Columbia University's Jagdsish Bhagwati has a typically excellent op-ed in yesterday's NYT (h/t Steve Craven) on this very issue. He laments, rightly I think, the bipartisan lack of support for the Doha Round, despite the fact that it has "far greater potential to create prosperity and help working Americans" than the pending FTAs that are currently sucking the life out of the US trade policy debate. Bhagwati argues that the round deserves our attention and strongest efforts, and his reasoning is clear and pretty irrefutable:
Bilateral trade agreements are not the same as free trade. Yes, they liberalize trade for the parties involved, but outsiders then face a handicap. The discrimination comes in the form of barriers like tariffs and antidumping charges, which countries impose on imports that they believe are priced artificially low.Bhagwati then offers a four-point roadmap for concluding the Doha Round. It relies on one man - President Barack Obama - to "set our trade policy in the right direction" and get the Round across the finish line:
When the United States negotiates bilateral deals with other countries, the unbalanced nature of the one-on-one negotiations also opens the way for all manner of lobbies to ram their self-serving demands into the agreements.
For example, when Washington negotiated free trade deals with Chile and Singapore, Wall Street lobbied to curtail those countries’ right to impose restrictions on capital flows at times of crisis — even though the International Monetary Fund now admits that such restrictions often make sense. Business lobbies have also pressed for excessively favorable treatment on intellectual property rights.
American labor unions have learned these same tricks, urging Democratic legislators and administrations to block bilateral trade deals unless their demands for labor protections are met, as they did with the three long-delayed agreements now pending.
But larger countries with more clout, like India and Brazil, will allow no such provisions. They correctly see these labor provisions as a form of anticompetitive protectionism. And they point out that it takes chutzpah for the United States to argue for labor rights abroad that often exceed those at home.
Moreover, when powerful business and labor interests can extract concessions in those bilateral deals, they have no reason to support a multilateral trade agenda.
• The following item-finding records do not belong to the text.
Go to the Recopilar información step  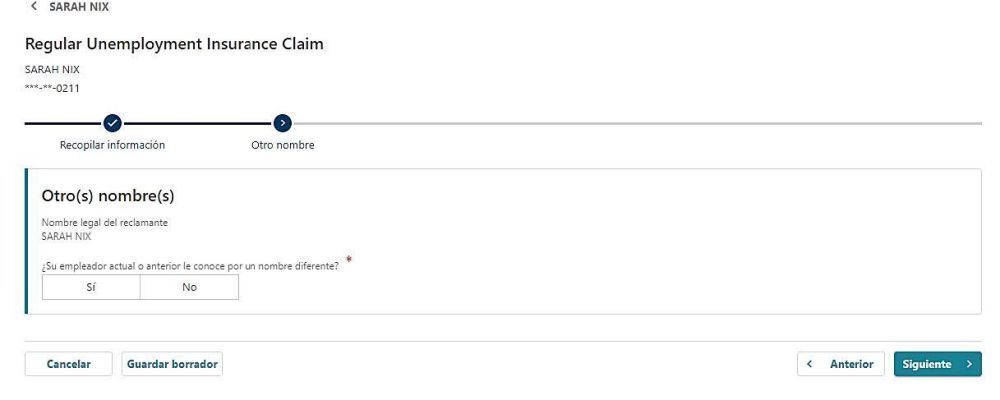click(x=112, y=145)
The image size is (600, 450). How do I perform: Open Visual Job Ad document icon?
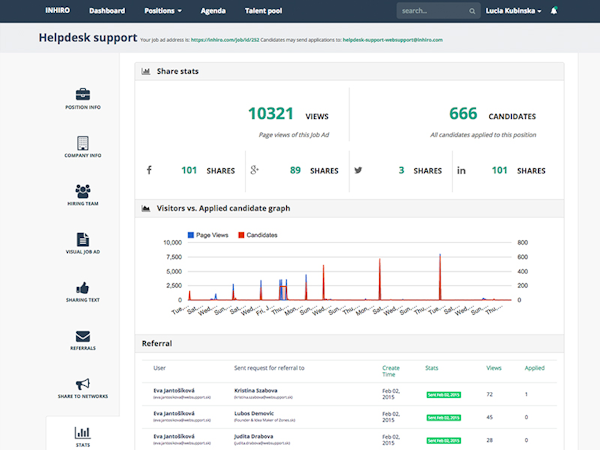83,239
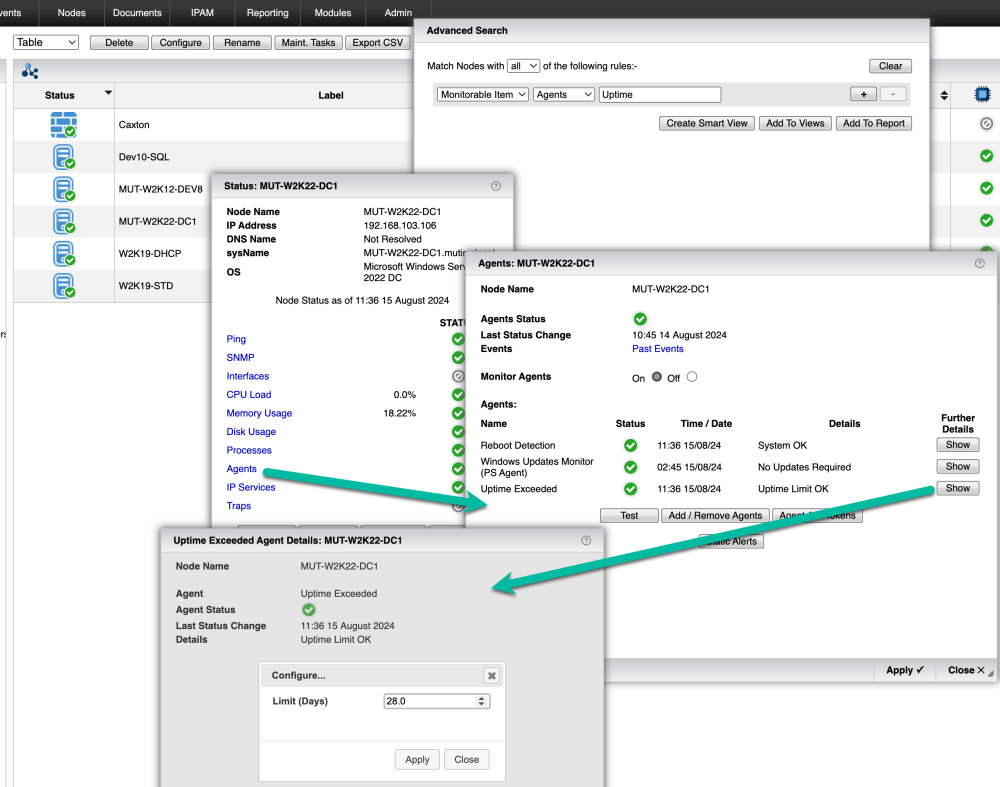This screenshot has height=787, width=1000.
Task: Open the Past Events link
Action: (x=657, y=349)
Mr. Obama’s trade representative, Ron Kirk, points out that business leaders press bilateral trade deals, not the Doha round. The proponents of bilateral deals always complain that multilateralism is too slow. This surely confuses cause and effect....
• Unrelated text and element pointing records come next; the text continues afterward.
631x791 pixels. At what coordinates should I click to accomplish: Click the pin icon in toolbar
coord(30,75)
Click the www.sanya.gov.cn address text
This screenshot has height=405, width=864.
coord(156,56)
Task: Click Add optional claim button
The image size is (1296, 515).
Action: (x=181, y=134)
The failure of Doha would cause immeasurable harm. It would undermine the credibility of the W.T.O. and its progress in promoting multilateral trade liberalization, and it would begin to erode the binding dispute settlement mechanism, an achievement unparalleled in other international institutions.
The value of that mechanism was demonstrated just this month, when a W.T.O. panel ruled for the United States and the European Union in a case challenging China’s restrictions on exports of industrial raw materials.
First, Mr. Obama needs to bring the business lobbies on board....The specifics of Bhagwati's recipe for Doha success are different from those that Phil Levy and I set forth in an IBD op-ed last December, but the overall point of each piece is identical: Doha is extremely important, and its fate rests in the President's hands alone.
Next, the canard that Doha offers little gain for the United States must be put to rest....
President Obama must persuade labor unions, core Democratic constituents, that they are wrong to buy into the fear-mongering that says trade with poor countries produces poverty in rich countries....
The president should ask Democrats and Republicans to immediately add the Doha round, as it has been negotiated over 10 years, into the same all-or-nothing package as the three bilateral deals. Such a bold gesture has a precedent. After sitting on the fence his first year in office, President Bill Clinton embraced the cause of trade, despite the political costs, and fought fiercely, and against great odds, for the Uruguay round. Mr. Obama should do no less.
Unfortunately, as Levy and I noted last year, the political and economic conditions for White House leadership on Doha were much better back then than they are now, and, of course, the Obama administration did absolutely nothing to advance the Round since that time. Nothing. So, while I applaud Bhagwati's analysis and efforts, I think he's absolutely kidding himself if he really thinks that this already-campaigning President will wake up tomorrow and start vigorously defending the Doha Round and spending significant political capital convincing US businesses and, more importantly, American labor unions(!) that multilateral trade liberalization is an important and worthwhile endeavor. Indeed, the current FTA impasse is a crystal clear reminder of President Obama's abject refusal to take on US labor unions in order to promote an American free trade agenda. So why would he and his political team do it with a much larger (and more economically significant) trade agreement?
Quick (and obvious) answer: they wouldn't, and thus, the Doha Round remains in deep, deep trouble for the foreseeable future.
The sooner we all realize this sad fact, the faster we can formulate appropriate contingency plans, such as putting the Round on ice until, oh I don't know, 2013 when the White House will (hopefully) be occupied by someone more amenable to free trade.
It certainly couldn't get any worse.
1 comment:
Bhagwati is a smart guy, so I don't understand why it is such a struggle for him to grasp that Obama doesn't care about free trade. At all. Given Bhagwati is a Democrat, maybe it's just a case of partisan blinders.